AFLP markers were used to estimate genetic diversity among 32 C. fasciculata accessions sampled across its geographical distribution. The patterns of differentiation we observed in C. fasciculata likely result in part from migration in response to repeated patterns of glacial activity. The differentiation found in the more Southern US states is likely a result of differentiation in glacial refugia, such as on different sides of the Appalachian mountain chain or Ozark mountains, with more Northern populations resulting from post-glacial advances northward and possible admixture from different glacial refugia. A similar AFLP analysis of Phaseolus polystachios, the North American Wild Kidney Bean, and the only Phaseolus species native to temperate North America set apart an accession from Texas which was later given species status as Phaseolus texensis ([19], and unpublished).

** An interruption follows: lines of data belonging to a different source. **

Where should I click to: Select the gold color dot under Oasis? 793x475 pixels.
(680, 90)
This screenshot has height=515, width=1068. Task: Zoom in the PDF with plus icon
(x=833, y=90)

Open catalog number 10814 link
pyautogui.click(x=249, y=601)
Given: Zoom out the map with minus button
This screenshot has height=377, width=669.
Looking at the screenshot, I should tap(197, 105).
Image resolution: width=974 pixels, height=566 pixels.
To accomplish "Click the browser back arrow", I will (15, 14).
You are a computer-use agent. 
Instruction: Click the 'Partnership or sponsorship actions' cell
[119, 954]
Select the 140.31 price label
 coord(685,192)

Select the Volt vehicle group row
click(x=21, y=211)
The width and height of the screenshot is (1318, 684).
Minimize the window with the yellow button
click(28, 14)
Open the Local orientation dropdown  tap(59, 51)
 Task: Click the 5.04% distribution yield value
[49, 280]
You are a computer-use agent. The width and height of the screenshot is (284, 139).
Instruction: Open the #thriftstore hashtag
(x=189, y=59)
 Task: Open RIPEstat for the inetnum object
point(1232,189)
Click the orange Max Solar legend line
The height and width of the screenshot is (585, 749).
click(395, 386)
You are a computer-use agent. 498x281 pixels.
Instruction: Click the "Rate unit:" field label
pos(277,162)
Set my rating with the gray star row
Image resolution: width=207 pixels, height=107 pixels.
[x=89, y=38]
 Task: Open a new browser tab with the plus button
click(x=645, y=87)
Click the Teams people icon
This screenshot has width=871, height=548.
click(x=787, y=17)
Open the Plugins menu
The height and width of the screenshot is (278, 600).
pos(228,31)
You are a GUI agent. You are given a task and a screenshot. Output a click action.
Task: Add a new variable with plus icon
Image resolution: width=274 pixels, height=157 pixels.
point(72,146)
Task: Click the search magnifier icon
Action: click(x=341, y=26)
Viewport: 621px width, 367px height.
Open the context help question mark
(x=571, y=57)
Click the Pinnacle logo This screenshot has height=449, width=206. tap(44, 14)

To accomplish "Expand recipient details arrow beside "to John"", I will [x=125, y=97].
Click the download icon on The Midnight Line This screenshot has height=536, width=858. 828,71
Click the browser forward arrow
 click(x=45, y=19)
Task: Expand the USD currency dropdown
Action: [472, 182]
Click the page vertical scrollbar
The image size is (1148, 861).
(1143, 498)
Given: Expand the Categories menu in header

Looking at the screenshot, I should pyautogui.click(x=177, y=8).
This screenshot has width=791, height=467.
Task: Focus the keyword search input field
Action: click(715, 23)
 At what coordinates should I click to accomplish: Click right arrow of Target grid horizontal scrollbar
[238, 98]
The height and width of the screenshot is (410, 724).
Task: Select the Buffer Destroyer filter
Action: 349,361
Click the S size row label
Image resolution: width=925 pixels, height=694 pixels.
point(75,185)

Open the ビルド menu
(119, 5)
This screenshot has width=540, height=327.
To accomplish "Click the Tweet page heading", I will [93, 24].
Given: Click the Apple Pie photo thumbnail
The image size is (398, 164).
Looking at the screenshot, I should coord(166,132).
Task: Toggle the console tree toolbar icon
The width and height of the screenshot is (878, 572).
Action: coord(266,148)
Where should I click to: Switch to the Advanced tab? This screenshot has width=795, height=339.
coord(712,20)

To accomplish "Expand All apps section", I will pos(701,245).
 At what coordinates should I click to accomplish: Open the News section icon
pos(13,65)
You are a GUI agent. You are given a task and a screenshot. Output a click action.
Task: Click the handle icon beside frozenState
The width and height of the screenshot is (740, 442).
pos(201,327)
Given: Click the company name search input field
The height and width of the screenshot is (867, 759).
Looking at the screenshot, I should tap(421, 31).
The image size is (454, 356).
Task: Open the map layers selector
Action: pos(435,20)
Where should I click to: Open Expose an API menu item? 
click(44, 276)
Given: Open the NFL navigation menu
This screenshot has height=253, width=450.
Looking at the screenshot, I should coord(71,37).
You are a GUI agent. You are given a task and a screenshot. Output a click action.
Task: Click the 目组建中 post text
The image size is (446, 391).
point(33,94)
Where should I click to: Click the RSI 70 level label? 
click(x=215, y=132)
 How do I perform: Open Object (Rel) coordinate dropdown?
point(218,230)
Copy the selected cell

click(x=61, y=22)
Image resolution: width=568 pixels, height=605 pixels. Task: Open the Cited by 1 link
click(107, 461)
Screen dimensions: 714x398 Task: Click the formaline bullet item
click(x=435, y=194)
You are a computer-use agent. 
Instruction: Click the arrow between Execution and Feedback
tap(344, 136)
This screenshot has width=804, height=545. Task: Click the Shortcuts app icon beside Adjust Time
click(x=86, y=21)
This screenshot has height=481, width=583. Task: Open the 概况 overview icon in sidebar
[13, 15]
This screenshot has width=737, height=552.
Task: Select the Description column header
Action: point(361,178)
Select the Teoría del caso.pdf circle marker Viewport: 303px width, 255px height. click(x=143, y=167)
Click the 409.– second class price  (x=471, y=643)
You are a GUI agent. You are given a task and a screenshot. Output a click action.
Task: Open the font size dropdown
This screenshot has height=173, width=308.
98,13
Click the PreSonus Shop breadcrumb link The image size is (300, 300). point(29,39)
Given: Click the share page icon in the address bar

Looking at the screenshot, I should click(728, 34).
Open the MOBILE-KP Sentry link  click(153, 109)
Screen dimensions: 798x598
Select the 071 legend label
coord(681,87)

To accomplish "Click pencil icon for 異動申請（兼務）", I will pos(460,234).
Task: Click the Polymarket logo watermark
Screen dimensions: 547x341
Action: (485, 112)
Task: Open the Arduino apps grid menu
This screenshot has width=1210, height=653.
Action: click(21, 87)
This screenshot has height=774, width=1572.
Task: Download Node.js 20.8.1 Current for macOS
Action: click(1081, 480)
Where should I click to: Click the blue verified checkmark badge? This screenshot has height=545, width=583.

Chamaecrista fasciculata is a very widespread plant in eastern and central North America, occurring in a variety of habitats from mixed prairies to disturbed habitats, to unique local ecosystems such as mid-Atlantic serpentine barrens and South Florida Karstic pine rocklands. Such widespread occurrence and broad adaptation could make it useful as a component of mixed biofuel plantings as well as habitat restoration plantings and ecological and evolutionary studies. Based on our findings, the current collection, although diverse, likely does not capture the full range of variation present in this ecologically diverse species. In particular, more precise sampling from particular habitats, may show unique patterns of differentiation. Similarly, more thorough sampling at the edge of the geographic range of the species may find outlying populations, or uncover introgression with more tropical Chamaecrista species, such as C. nictitans or C. lineata var. keyensis, which is endangered in the Florida Keys. The outlying Texas group may be consistent with range-edge differentiation of populations. Thus, we recommend further collecting to improve the value of this collection for a variety of uses, from research to restoration, to biofuels.

Limitations

The AFLP markers that were used in this study have several limitations such as being dominant rather than co-dominant, occurring at random locations in the genome that are difficult to tie to a genomic region and being limited to a few hundred total loci. New technologies, such as genotyping-by-sequencing and next generation sequencing based approaches that develop single nucleotide polymorphisms do overcome these challenges. Secondly, the set of lines examined is small in total number, with 32 being marginal for inference about population genetic patterns. Third, the USDA collection was assembled before 1992, when GPS units became available. Consequently, the passport data for the accessions we assessed is limited to U.S. State, rather than more precise locations. Our work suggests that efforts to expand the USDA germplasm collection for Chamaecrista and improve the associated passport data would be quite useful for a number of research applications.